LendingKart, the marketplace lender based in India, has announced that they have secured $10 million worth of investment through a series A offering. The investment comes from two venture capitalists - Saama Capital & Mayfield Fund - and two high net worth individuals - Ashvin Chadha and Shailesh Mehta. LendingKart, which has processed loans for 50 cities and 17 states, says that the investment will allow them to spread into more cities and towns in India, improve their credit scoring technology and increase the size of their workforce.

people waiting for a train

LendingKart prides itself on its forward looking credit assessments and its ability to harness big data:

"Unlike banks and other NBFC’s, we do not focus on vendor’s old records (Past Financial Statements & Income Tax returns) to evaluate the credit risk profile of a potential client. We focus on their current year’s cash flows and business growth." (Company website)

Lendingkart has enough data available to determine a customer’s intent to pay back a loan, the quality of his product or service, the financial health of his business, and ability to survive with competition...We don’t ask the customer to fill out large forms. We scrape this data from public and private sources and APIs.”  CEO Harshvardhan Lunia told TechCrunch.

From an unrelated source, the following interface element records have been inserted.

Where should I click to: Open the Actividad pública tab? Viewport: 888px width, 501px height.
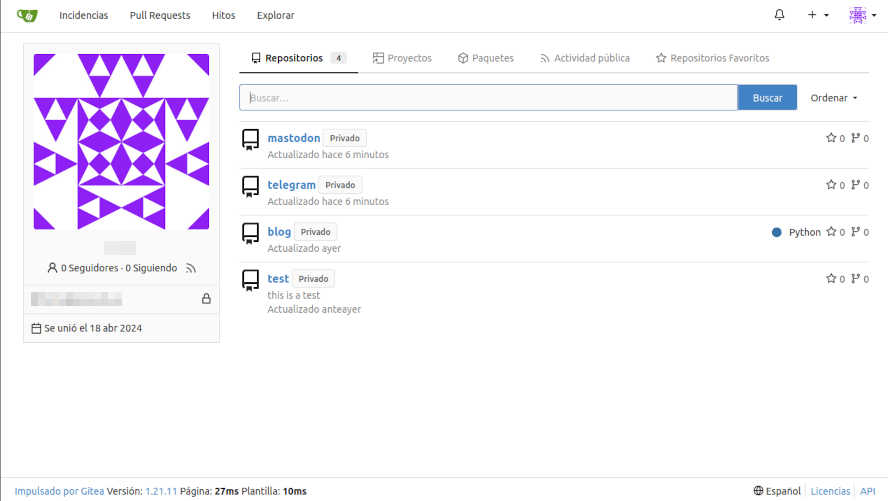[584, 58]
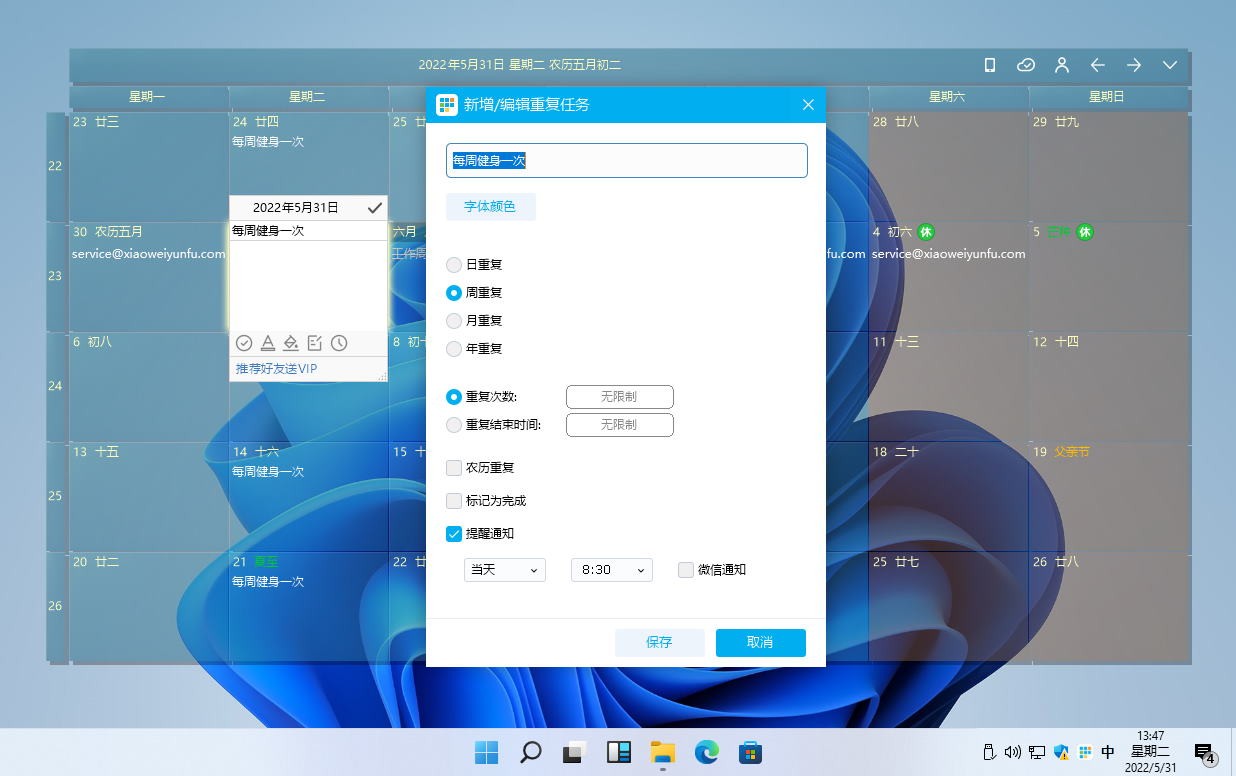Click the mobile phone icon in the title bar
This screenshot has height=776, width=1236.
[989, 65]
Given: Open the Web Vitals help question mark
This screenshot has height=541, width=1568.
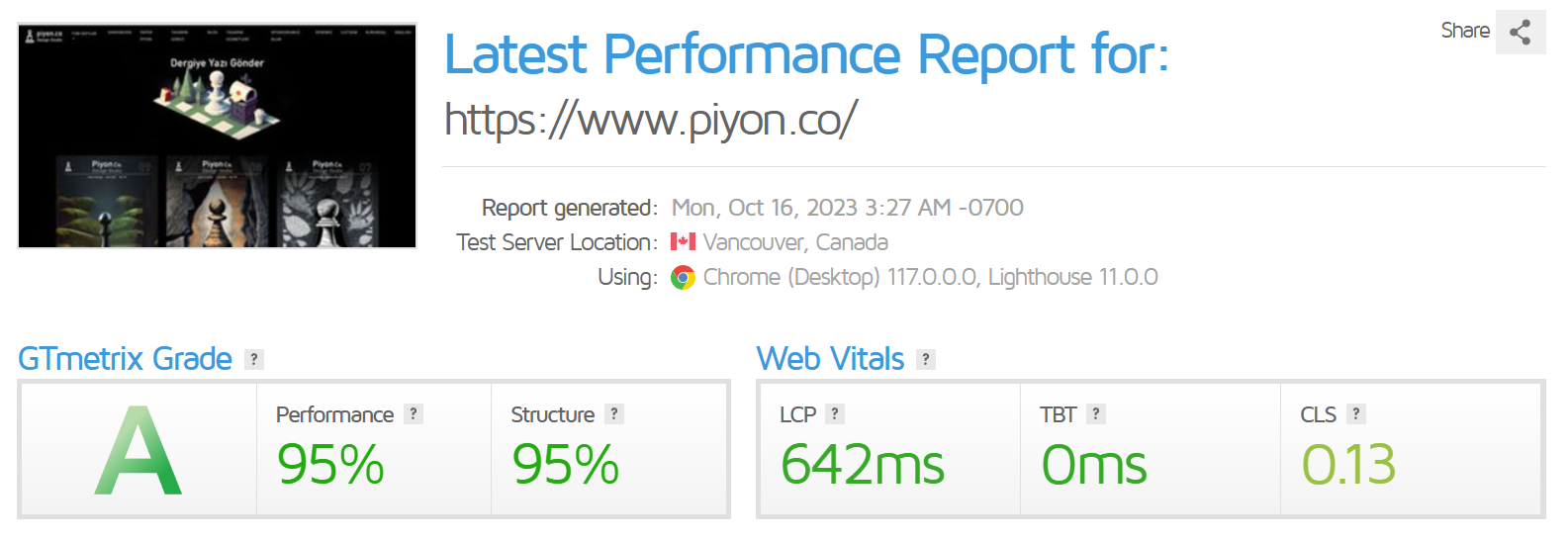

LendingKart joins rivals, such as FairCent and i-lend in the Indian P2P space. Their USP, they claim, is that they offer smaller loans – 1,000,000 rupees (£10,000) - than their competitors, lending to a different demographic. Lunia continued that with this focus on niche markets, the utilisation of big data and the firepower provided by the $10 million investment, LendingKart is primed for increased growth:

"We will be targeting all the niches in the country where secondary verified data is available to us from third-party sources"

With India's SME market growing, and the eCommerce industry set to reach $50 billion by 2020, there is huge opportunity for LendingKart. Lunia commented:

"SMEs and startups are many a times unorganised and have hardly maintained their books of account, thus they do not get loans from conventional channels like bank"

This pushes them towards platforms such as LendingKart - or competitors. Lunia must be hoping that the significant investment of $10 million will help them carve out a sizeable market share.